# [Exercise goal]
Set down exactly the lines in the records below that run from the line with "Image resolution: width=390, height=844." to the line with "[Open menu] (370, 39)", inclusive, and nothing more.

++++ Provided data ++++

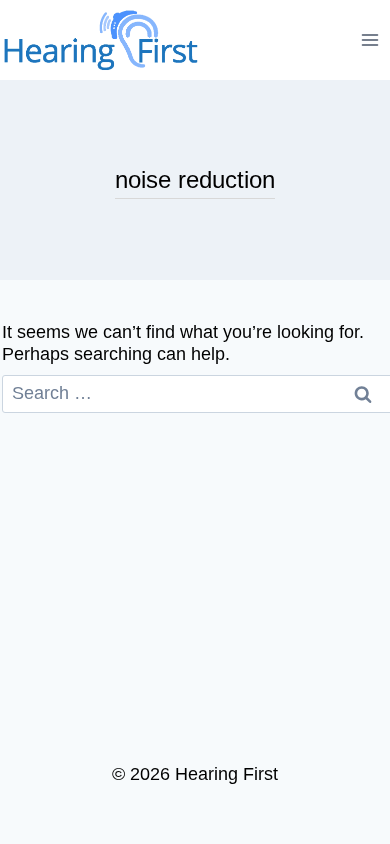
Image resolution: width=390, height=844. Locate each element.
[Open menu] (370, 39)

++++
++++ Provided data ++++

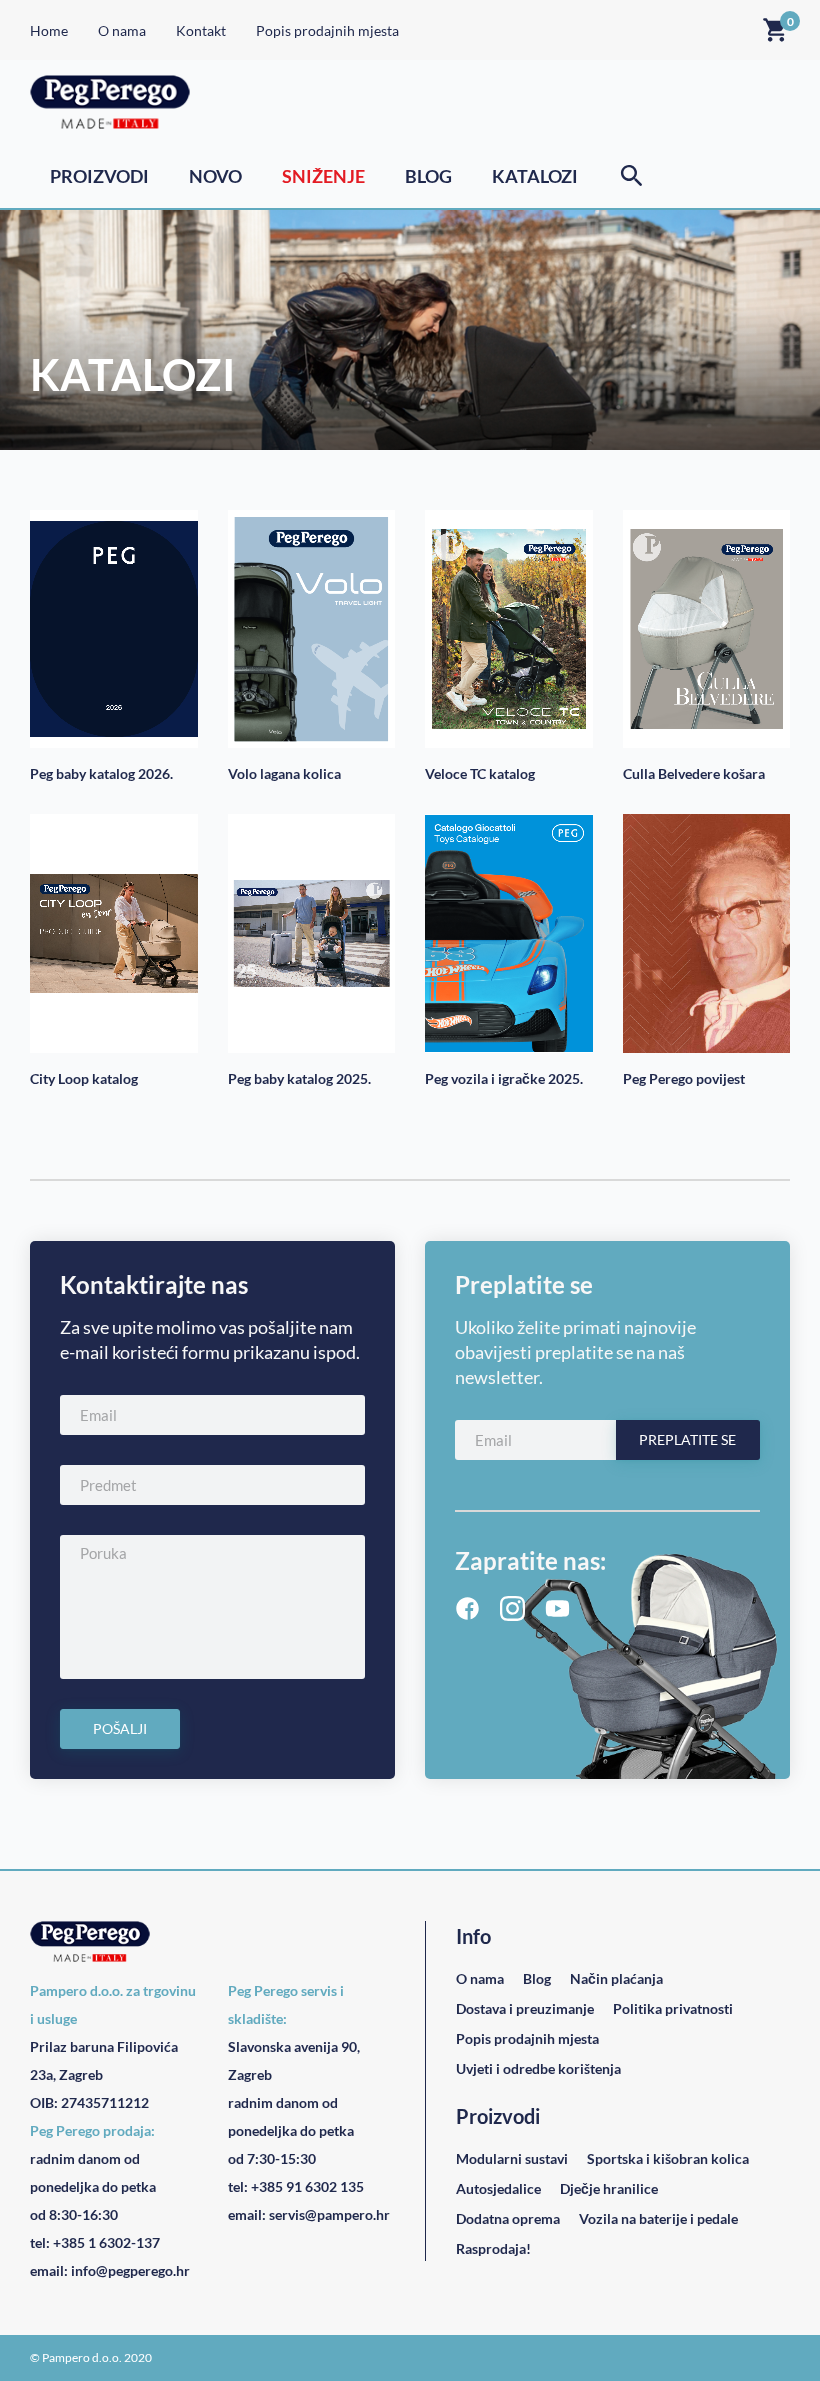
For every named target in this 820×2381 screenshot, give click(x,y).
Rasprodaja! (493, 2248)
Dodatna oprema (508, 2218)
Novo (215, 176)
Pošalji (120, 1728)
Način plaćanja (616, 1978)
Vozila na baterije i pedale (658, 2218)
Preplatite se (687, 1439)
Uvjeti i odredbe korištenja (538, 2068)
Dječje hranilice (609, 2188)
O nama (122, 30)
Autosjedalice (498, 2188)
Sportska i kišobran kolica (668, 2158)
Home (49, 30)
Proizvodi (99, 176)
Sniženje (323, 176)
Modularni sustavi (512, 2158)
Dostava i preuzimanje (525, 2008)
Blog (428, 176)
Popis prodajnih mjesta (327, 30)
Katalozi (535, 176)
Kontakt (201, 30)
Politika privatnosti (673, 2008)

++++

# [Result below]
Image resolution: width=390, height=844. Locate each element.
[Open menu] (370, 39)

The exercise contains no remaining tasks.